Sheriff puts DNA comparison to work in January

In a presentation before the civic roundtable last week, St. Johns County Sheriff David B. Shoar gave an overview of a new tool available from DNA:SI Laboratories in Burlington, NC which will be put to a field test locally to measure the value of using DNA evidence in in high-volume crime situations.

“Under our current system,” Shoar observed, “we are only able to forward evidence in the most serious, violent offenses to the FDLE Lab on Davis Street in Jacksonville.”

The program, known as LODIS, expands the use of DNA beyond violent crimes — by creating a DNA Identity Repository of local offenders and crime scene evidence.

“There are only a small percentage of people who commit crimes like car breaks-ins,” Shoar said. “If we had access to a database like this, it is likely that we would begin identifying repeat offenders almost immediately.”

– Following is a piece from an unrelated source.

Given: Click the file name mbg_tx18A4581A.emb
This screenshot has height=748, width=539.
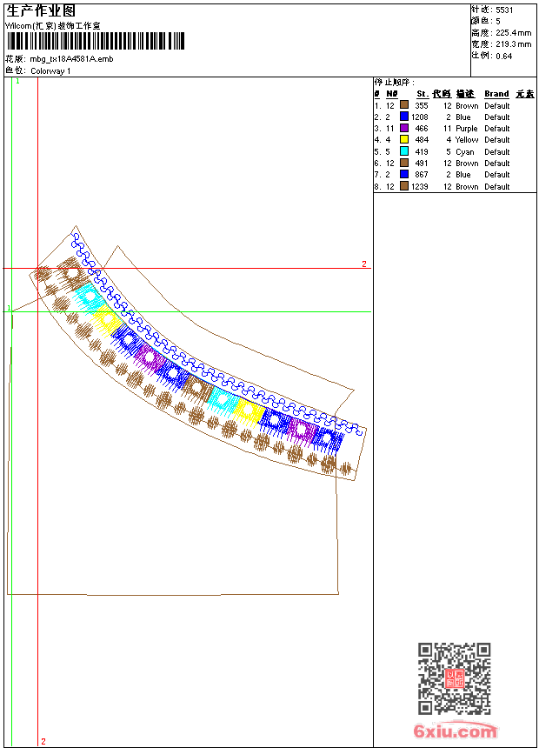Looking at the screenshot, I should (71, 59).
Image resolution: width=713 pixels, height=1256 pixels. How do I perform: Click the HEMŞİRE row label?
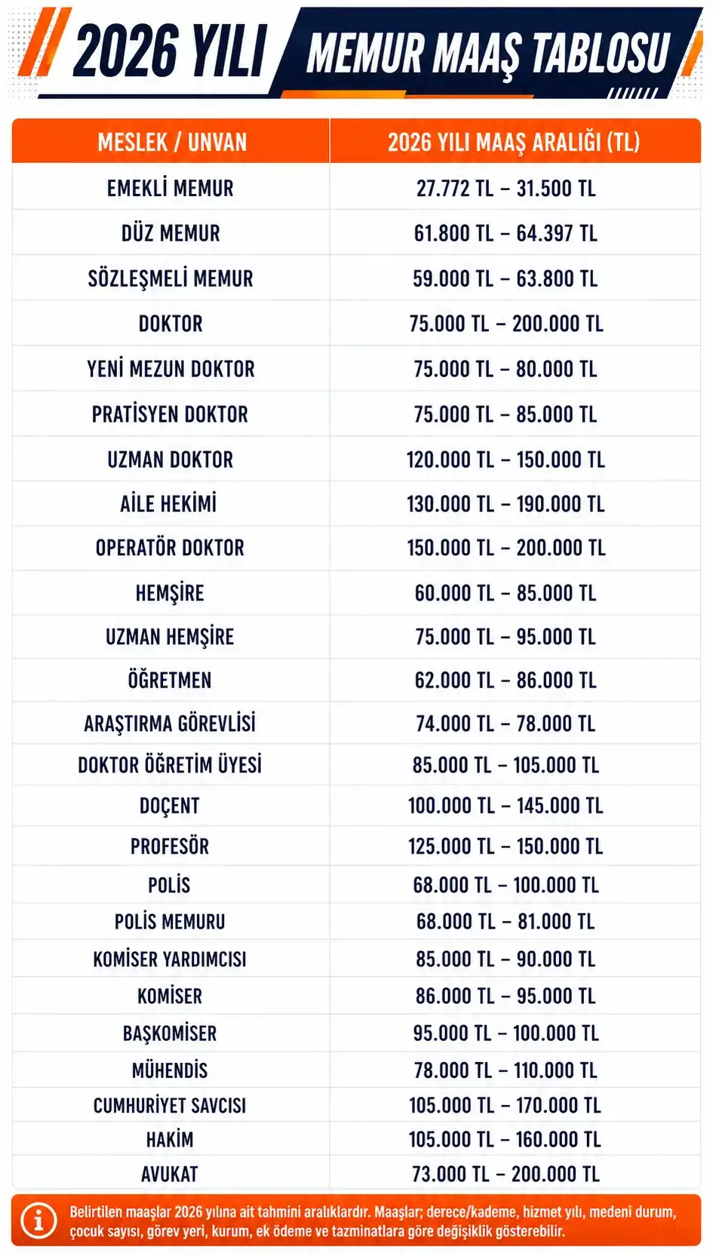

LODIS helps local agencies generate more leads for crimes which are locally committed and locally important.

LODIS accepts any legally collected DNA evidence police choose to submit for entry into their own local agency DNA Identity Repository.

“Officers simply submit the samples to the lab,” said Shoar. “The DNA hits and results are returned in days, not months.” Shoar told Historic City News reporters that accessing the information is as easy as opening an email.

Michael Gold, a Florida licensed private investigator and Historic City News editor, said that detective agencies have used private labs for some time. “A good example is in paternity cases or identification of badly decomposed human remains. The problem is that the private labs are too expensive for everyday use and the only national database, CODIS, is managed by the Federal Bureau of Investigation — it is not available for non-criminal investigation.”

Gold pointed out that if you began to build a database of contributors, say at the time a suspect is booked at the St. Johns County Detention Facility, “it wouldn’t take too long before you would have a good core of identities.”

Shoar agreed and said that DNA is at least five times as likely to result in a suspect identification — compared with fingerprints. “Suspects identified by DNA had at least twice as many prior felony arrests and convictions as those identified by traditional investigations,” Shoar said.

Shoar hopes that using DNA in high-volume crime situations will increase the number of solved cases and says that the results won’t be hard to track. There is money available for this project in forfeitures and seizures from felony drug cases investigated in St. Johns County to undertake this program on a trial basis.